# DATA SUPPLIED
[Start of section]

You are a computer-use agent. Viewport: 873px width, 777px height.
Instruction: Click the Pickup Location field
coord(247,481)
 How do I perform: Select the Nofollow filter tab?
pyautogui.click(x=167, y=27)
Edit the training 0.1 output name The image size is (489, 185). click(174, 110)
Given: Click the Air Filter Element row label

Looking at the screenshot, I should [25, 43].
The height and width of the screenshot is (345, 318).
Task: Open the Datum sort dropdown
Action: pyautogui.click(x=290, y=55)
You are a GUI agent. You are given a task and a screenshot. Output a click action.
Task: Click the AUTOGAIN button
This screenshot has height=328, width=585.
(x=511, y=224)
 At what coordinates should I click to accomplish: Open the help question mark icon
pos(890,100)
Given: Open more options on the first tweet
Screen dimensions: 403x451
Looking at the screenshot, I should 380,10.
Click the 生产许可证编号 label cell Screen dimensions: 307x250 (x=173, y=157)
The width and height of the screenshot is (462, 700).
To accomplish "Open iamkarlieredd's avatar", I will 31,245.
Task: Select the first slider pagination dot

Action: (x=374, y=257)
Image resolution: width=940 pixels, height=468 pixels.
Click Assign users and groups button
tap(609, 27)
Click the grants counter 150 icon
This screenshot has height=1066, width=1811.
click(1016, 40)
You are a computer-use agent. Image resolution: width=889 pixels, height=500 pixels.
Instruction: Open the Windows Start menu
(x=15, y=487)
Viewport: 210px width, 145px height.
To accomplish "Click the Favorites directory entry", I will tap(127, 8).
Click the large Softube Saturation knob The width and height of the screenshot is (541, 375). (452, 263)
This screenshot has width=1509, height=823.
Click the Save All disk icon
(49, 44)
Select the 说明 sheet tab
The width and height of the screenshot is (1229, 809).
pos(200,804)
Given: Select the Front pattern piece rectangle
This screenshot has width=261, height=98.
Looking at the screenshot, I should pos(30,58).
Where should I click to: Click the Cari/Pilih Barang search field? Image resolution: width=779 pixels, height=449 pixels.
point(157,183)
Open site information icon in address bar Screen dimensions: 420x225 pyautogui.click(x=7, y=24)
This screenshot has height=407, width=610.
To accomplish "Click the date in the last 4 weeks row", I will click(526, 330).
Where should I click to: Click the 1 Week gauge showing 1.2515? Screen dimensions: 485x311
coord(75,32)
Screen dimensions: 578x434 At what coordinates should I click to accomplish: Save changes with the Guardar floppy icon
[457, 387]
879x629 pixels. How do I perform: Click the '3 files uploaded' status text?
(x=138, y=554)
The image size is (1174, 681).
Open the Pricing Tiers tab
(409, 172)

[End of section]

# EXERCISE GOAL
Tally the lines of the material in which the string "size" occurs, and present only that tally.

# ANSWER TO THIS TASK
2